*Supplied records*.
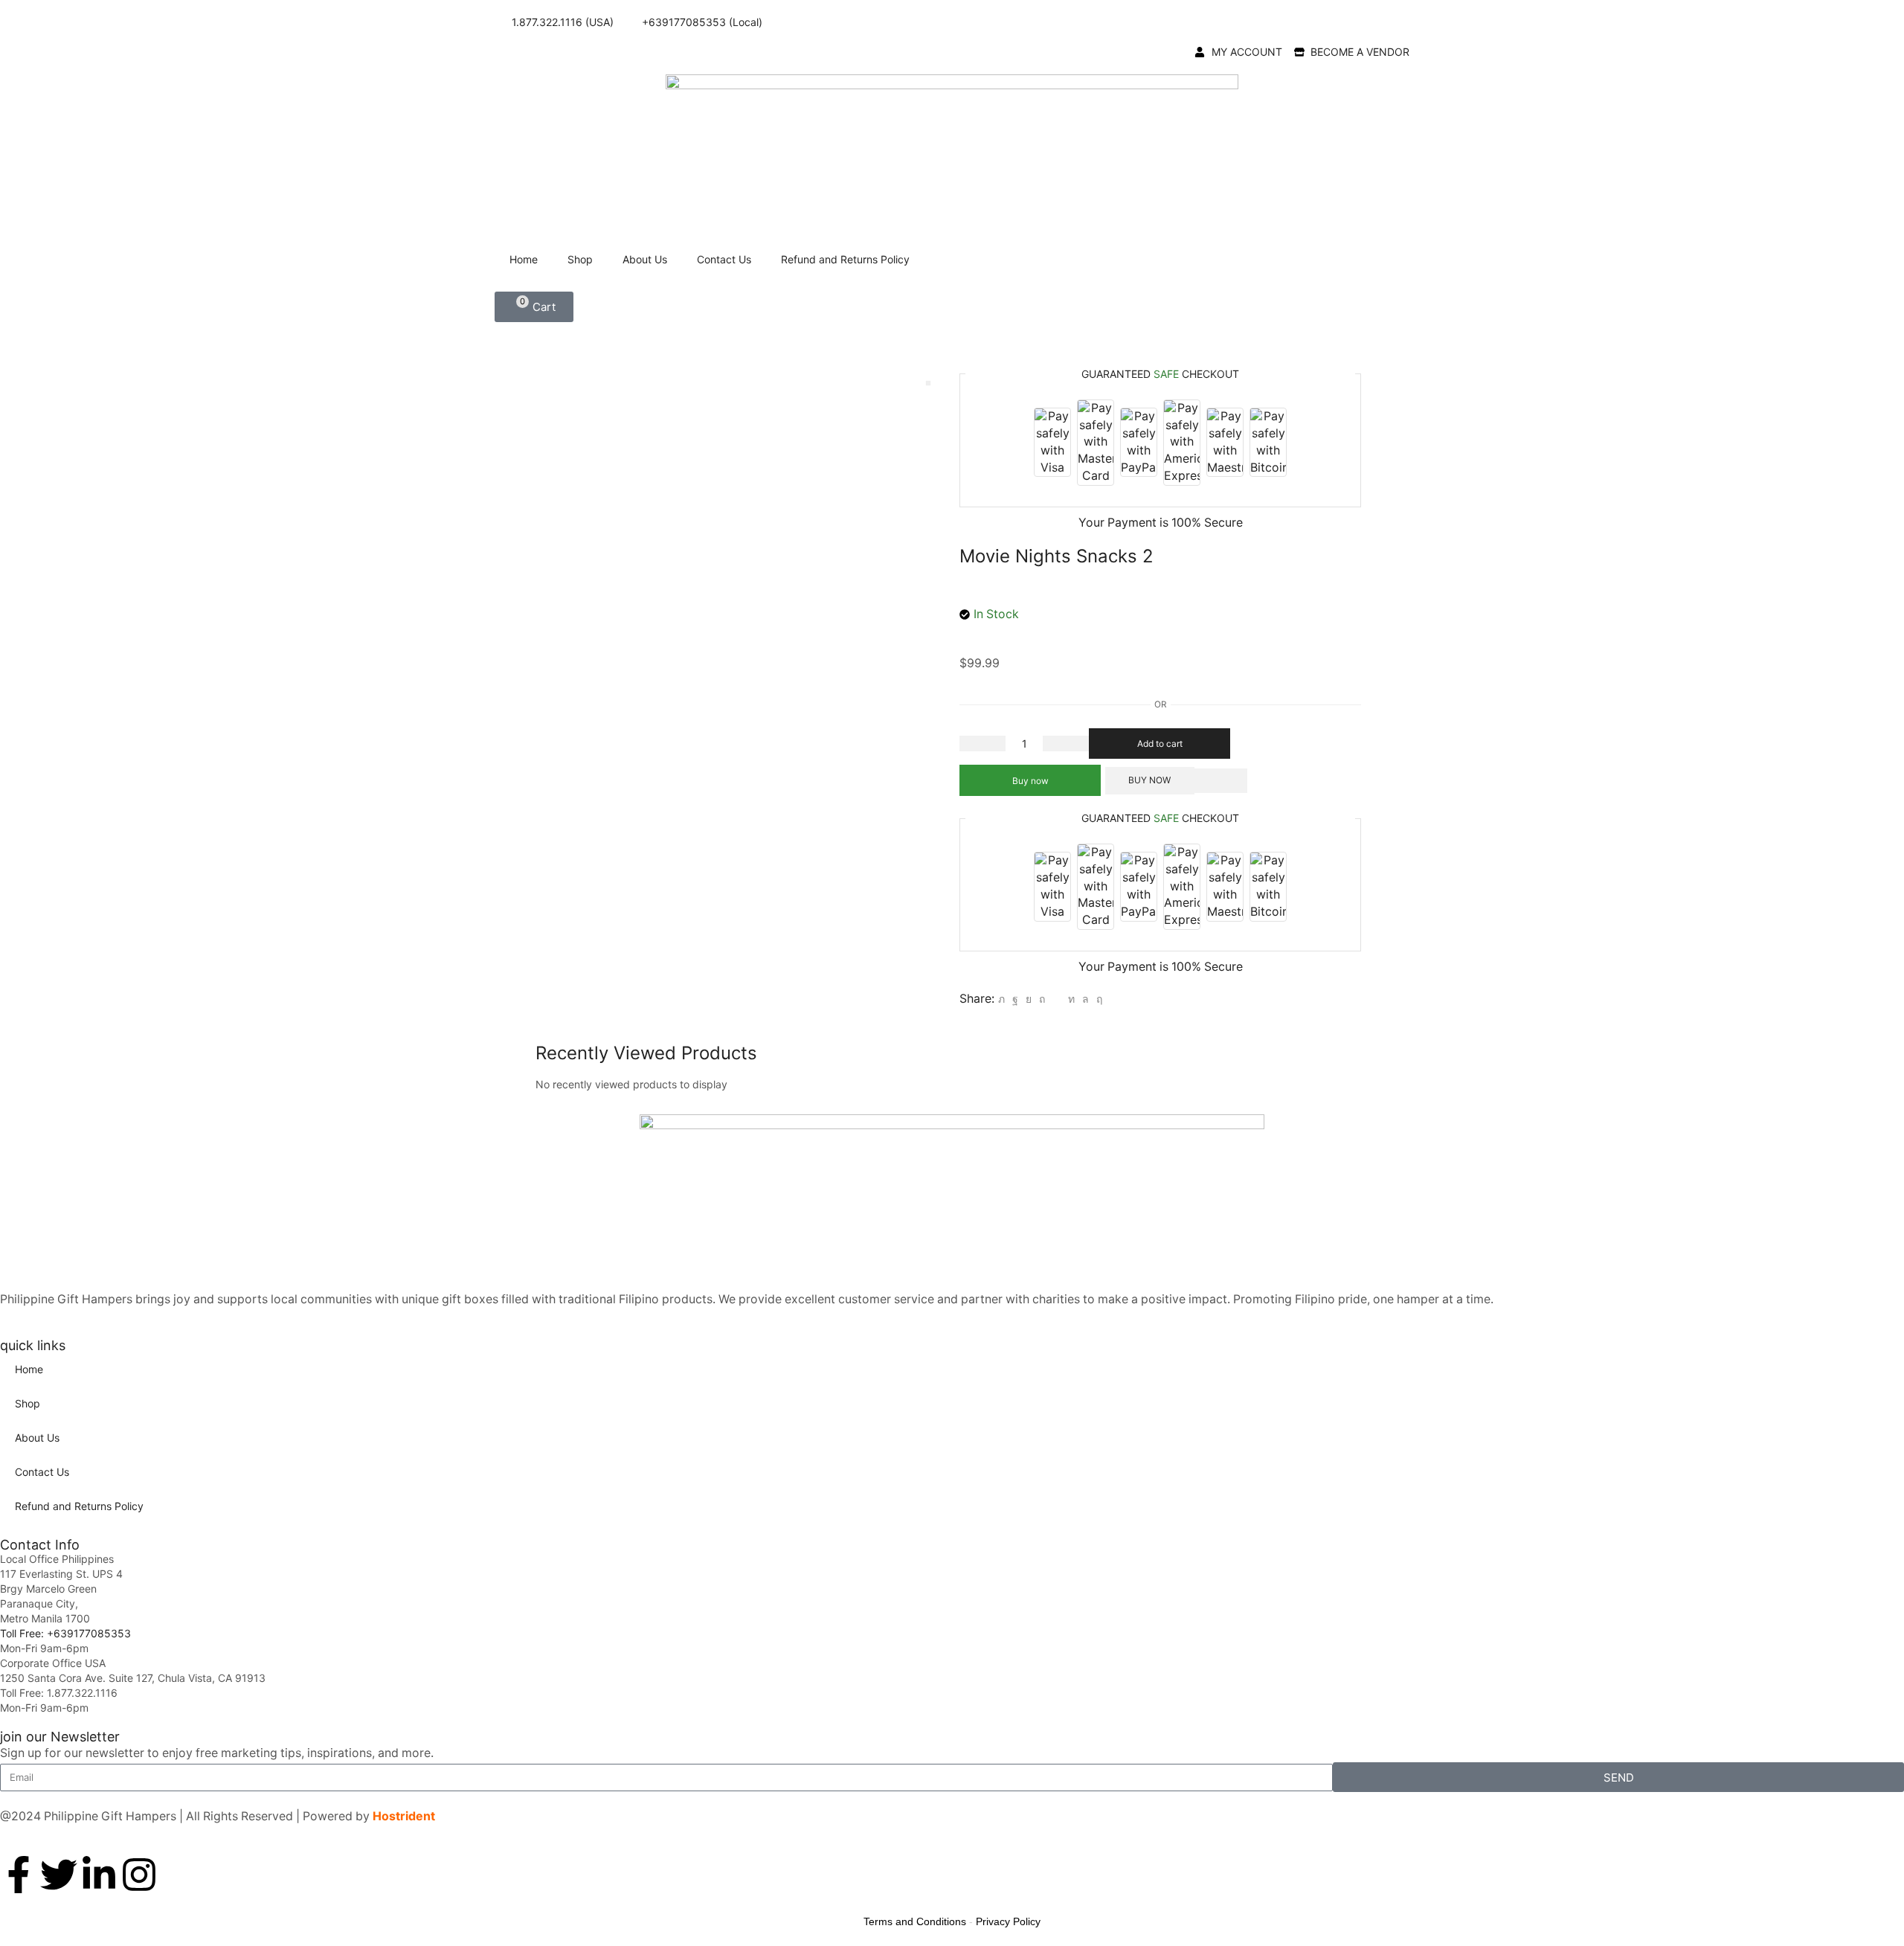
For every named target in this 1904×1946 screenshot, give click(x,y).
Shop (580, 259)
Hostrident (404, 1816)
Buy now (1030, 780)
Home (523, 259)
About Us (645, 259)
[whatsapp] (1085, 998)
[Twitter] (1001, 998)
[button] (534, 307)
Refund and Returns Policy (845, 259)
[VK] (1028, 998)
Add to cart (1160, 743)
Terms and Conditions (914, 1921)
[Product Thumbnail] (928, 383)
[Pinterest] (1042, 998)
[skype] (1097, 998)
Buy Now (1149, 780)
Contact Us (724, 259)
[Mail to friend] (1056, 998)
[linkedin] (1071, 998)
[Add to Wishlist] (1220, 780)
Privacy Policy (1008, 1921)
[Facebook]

*Task objective*.
In which lines of the records does the word "Policy" appear? Copy each of them.

*Finished exercise*.
Refund and Returns Policy (845, 259)
Privacy Policy (1008, 1921)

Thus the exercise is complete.